Nas últimas semanas, o psicólogo clínico fez um périplo por vários países europeus, tendo sido ouvido no Parlamento Europeu, em Bruxelas, sobre “qualidade na infância”. |
Gordon Neufeld
"A ideia de fazer tudo para que os filhos sejam felizes,
evitando que chorem, está ultrapassada. A teoria de disciplinar sem que a
criança chore está desactualizada, diz Gordon Neufeld, psicólogo
clínico canadiano que esteve em Portugal no final da semana.
“As crianças precisam da tristeza, da tragédia para crescerem. Precisam
de ter as suas lágrimas”, defende. Nos primeiros meses e anos de vida, o
“não” dito pelos pais ajuda a disciplinar, em vez de estragar a
criança. “Estamos a perder isso na nossa sociedade, não admira que as
crianças estejam estragadas com mimos. Afinal, elas são sempre as
vencedoras”, continua o investigador que esteve em Lisboa a convite da
empresa BeFamily, do Fórum Europeu das Mulheres, da Associação
Portuguesa de Famílias Numerosas e da Associação Portuguesa de Imprensa.

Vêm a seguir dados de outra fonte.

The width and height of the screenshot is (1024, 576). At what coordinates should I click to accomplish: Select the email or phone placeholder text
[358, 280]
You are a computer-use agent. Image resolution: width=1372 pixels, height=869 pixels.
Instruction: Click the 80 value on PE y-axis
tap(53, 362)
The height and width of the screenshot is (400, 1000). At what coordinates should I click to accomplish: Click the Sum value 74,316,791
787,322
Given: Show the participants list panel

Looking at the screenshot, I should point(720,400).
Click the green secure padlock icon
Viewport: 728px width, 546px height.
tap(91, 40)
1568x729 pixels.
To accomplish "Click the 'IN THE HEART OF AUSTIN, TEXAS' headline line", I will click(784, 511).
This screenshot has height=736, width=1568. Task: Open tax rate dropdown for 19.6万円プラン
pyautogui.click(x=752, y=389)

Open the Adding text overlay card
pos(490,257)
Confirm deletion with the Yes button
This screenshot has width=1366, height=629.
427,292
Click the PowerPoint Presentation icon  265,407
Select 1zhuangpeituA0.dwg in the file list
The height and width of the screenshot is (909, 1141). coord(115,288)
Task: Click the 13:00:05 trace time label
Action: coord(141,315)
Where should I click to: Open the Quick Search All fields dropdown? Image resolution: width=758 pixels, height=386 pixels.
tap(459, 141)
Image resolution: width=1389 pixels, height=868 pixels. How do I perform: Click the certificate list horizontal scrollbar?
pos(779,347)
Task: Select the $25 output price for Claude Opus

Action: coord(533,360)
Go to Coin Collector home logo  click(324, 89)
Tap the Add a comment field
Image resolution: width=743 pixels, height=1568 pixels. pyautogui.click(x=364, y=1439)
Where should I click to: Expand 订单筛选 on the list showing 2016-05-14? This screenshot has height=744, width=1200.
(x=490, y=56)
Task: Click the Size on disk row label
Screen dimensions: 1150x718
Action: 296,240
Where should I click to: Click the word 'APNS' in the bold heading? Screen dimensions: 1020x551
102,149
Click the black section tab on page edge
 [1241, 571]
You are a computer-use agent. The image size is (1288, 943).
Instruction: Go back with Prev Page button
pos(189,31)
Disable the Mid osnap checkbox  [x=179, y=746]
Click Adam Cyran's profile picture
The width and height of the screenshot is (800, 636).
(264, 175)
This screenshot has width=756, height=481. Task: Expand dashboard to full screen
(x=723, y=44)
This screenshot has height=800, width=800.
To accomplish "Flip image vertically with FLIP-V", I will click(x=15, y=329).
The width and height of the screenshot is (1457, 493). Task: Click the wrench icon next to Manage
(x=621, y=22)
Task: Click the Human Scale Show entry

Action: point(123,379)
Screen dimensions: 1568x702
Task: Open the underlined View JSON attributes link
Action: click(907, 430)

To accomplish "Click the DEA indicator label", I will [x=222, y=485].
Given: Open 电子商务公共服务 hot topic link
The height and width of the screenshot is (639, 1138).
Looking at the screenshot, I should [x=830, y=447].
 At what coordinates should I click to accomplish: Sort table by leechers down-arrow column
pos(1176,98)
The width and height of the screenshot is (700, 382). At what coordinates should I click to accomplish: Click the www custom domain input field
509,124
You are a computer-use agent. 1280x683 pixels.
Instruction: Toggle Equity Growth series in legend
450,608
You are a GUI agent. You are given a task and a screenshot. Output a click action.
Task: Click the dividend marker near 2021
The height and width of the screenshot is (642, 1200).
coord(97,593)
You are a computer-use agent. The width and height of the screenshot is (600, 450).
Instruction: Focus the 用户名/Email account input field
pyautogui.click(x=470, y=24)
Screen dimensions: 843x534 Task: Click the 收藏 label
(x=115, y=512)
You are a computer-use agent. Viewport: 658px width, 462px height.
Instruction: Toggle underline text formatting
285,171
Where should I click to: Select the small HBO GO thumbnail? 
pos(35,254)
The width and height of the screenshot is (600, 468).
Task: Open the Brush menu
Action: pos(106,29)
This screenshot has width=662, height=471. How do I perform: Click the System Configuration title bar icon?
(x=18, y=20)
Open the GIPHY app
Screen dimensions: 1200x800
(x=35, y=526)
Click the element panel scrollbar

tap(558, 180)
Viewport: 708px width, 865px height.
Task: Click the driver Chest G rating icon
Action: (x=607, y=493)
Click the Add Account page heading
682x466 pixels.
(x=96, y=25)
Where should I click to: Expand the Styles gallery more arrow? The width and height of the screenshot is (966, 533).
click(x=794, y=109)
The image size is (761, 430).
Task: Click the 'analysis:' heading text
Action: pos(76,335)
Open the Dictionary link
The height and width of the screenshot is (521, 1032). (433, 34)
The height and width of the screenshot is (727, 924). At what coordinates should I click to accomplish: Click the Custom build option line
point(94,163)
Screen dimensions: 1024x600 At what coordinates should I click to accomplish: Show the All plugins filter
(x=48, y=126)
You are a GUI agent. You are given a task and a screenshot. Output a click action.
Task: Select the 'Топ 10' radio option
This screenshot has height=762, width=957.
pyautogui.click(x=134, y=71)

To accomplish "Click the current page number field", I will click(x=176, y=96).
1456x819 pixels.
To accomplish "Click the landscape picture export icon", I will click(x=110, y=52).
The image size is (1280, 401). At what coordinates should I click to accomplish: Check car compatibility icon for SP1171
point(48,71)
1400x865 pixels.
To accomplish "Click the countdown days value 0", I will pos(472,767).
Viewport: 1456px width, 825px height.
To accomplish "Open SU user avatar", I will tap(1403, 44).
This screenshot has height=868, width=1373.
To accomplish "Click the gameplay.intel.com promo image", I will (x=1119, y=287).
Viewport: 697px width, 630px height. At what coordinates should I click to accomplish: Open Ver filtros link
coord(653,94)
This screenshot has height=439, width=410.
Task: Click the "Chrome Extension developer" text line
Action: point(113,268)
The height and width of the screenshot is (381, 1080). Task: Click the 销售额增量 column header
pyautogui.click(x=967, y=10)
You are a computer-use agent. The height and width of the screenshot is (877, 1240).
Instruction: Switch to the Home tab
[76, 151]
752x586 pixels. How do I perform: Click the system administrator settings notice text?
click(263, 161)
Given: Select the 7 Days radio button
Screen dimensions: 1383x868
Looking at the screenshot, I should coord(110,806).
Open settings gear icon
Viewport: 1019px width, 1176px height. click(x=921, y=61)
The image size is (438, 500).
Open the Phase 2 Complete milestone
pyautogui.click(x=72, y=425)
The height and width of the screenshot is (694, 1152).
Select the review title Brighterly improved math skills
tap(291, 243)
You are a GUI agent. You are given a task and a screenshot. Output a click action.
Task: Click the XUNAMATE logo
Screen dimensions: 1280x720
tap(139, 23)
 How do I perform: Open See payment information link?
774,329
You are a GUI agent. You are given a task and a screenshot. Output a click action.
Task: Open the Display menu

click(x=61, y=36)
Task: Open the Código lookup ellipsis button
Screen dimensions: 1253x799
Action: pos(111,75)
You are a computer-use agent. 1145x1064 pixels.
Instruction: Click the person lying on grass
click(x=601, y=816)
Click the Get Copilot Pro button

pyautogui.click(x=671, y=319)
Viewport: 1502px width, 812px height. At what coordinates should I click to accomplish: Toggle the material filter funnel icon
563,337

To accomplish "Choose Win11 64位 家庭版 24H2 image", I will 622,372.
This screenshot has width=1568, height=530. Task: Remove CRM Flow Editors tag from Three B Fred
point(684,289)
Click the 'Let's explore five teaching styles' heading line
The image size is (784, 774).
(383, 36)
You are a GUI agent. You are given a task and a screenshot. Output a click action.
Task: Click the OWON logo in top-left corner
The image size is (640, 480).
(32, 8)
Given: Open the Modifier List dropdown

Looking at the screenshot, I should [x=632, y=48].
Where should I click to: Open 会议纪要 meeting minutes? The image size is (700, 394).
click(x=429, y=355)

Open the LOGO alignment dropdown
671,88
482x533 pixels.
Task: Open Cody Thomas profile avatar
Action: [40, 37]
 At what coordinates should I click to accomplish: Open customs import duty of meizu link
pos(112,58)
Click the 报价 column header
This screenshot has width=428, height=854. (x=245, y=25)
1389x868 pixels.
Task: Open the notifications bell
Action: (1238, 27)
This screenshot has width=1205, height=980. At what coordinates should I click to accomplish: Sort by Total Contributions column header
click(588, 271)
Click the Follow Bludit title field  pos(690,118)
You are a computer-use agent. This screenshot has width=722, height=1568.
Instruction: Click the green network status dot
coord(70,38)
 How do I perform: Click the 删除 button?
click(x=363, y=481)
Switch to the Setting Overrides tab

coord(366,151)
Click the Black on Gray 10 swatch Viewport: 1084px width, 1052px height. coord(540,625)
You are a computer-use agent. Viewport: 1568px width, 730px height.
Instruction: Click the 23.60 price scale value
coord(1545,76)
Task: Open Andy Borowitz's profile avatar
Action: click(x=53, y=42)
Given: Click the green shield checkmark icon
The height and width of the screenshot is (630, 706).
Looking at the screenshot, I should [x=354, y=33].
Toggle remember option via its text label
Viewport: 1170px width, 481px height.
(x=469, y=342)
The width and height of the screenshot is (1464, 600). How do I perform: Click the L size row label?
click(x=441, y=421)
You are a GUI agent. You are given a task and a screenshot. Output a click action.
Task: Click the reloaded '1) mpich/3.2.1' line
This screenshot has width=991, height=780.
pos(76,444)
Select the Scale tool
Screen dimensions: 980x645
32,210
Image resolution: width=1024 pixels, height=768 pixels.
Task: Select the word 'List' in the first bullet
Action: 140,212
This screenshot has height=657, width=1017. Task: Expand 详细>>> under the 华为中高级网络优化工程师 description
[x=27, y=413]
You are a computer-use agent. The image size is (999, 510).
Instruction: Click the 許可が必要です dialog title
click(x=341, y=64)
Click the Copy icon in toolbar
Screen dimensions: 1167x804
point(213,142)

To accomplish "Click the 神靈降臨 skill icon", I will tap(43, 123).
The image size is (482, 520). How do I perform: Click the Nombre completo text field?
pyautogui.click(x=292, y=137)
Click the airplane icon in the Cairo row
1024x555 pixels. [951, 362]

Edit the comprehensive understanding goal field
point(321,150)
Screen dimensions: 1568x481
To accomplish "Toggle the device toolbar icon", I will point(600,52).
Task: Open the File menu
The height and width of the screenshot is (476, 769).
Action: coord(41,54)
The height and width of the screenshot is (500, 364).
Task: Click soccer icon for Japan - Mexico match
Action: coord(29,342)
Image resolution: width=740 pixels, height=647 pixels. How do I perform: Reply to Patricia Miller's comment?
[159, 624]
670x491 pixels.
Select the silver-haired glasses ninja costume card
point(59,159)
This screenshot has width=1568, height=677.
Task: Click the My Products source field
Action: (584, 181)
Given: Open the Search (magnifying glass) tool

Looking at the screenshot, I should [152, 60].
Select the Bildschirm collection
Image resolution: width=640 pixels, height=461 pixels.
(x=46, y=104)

Na conferência sob o lema “Vínculos Fortes, Filhos Felizes”, Neufeld
defende que só se atinge o bem-estar através da educação e que esta deve
estar a cargo das famílias e não do Estado. E para garantir o bem-estar
de qualquer ser humano ou sociedade é necessário preencher seis
necessidades.
A primeira é o “aprender a crescer” e para isso há que chorar, é
preciso que a criança seja confrontada, que viva conflitos, de maneira a
amadurecer, a tornar-se resiliente, a saber viver em sociedade.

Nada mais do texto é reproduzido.